Penelusuran detikX melalui laman resmi MA menemukan fakta pernikahan beda agama melalui penetapan pengadilan ini memang banyak terjadi di Indonesia. Sepanjang 2021 saja, ada tujuh permohonan nikah beda agama yang semuanya disetujui. Demikian juga pada 2022, dengan tiga permohonan yang juga semuanya disetujui.
Namun ahli tata negara dari Sekolah Hukum Jentera Bivitri Susanti memandang banyaknya kasus pernikahan yang ditetapkan pengadilan ini justru menunjukkan adanya ketidakpastian hukum bagi pasangan beda agama. Ini mempertontonkan adanya bias keputusan hakim terkait tafsir hukum pernikahan beda agama yang sudah ditetapkan negara ataupun melalui fatwa MA.
Baca Juga : Jalan Tengah Larangan Kawin Beda Agama
Ahli hukum tata negara perempuan dan salah satu pendiri Pusat Studi Hukum dan Kebijakan (PSHK), Bivitri Susanti saat menjadi ahli untuk menjadi saksi dalam sidang lanjutan Uji Formil UU KPK, Rabu (19/2/2020).

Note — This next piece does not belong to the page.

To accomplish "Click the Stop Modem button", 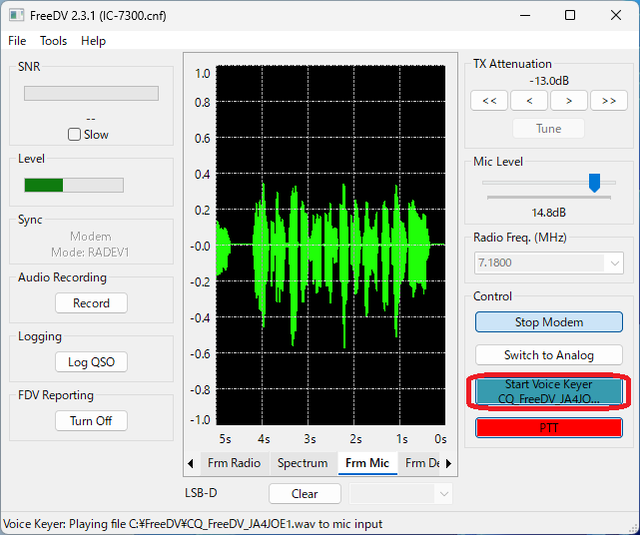I will coord(549,322).
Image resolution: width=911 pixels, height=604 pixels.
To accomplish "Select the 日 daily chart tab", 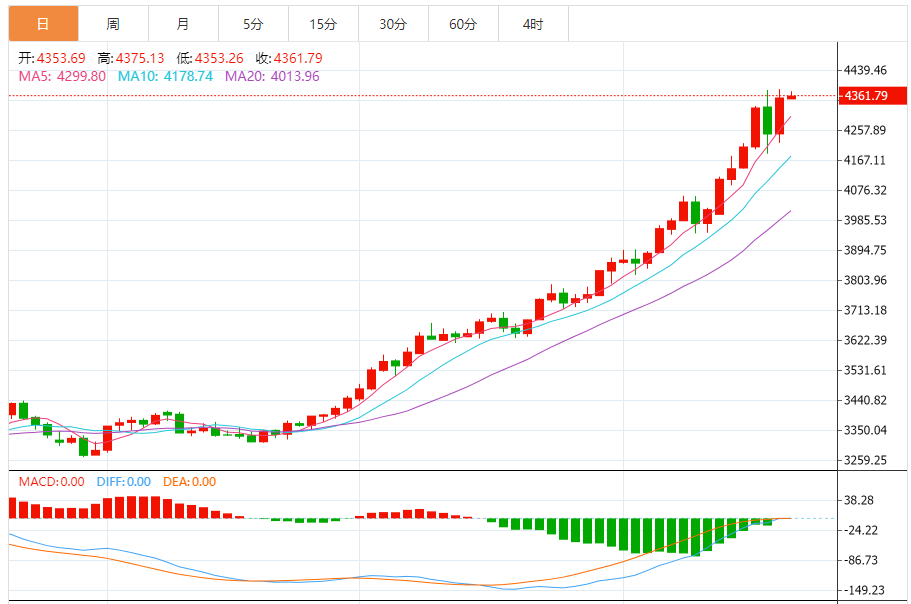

Foto : Ari Saputra/detikcom
Bivitri menuturkan RA dan EDS cukup beruntung karena mungkin saja hakim tunggal yang menyidangkan permohonannya menganut tafsir yang memperbolehkan nikah beda agama. Tapi belum tentu dengan hakim-hakim lainnya.
“Mungkin di daerah lain, kalau hakimnya percaya pada tafsir yang strict banget, bisa saja nggak boleh dan nggak dikabulkan,” jelas Bivitri kepada reporter detikX pekan lalu.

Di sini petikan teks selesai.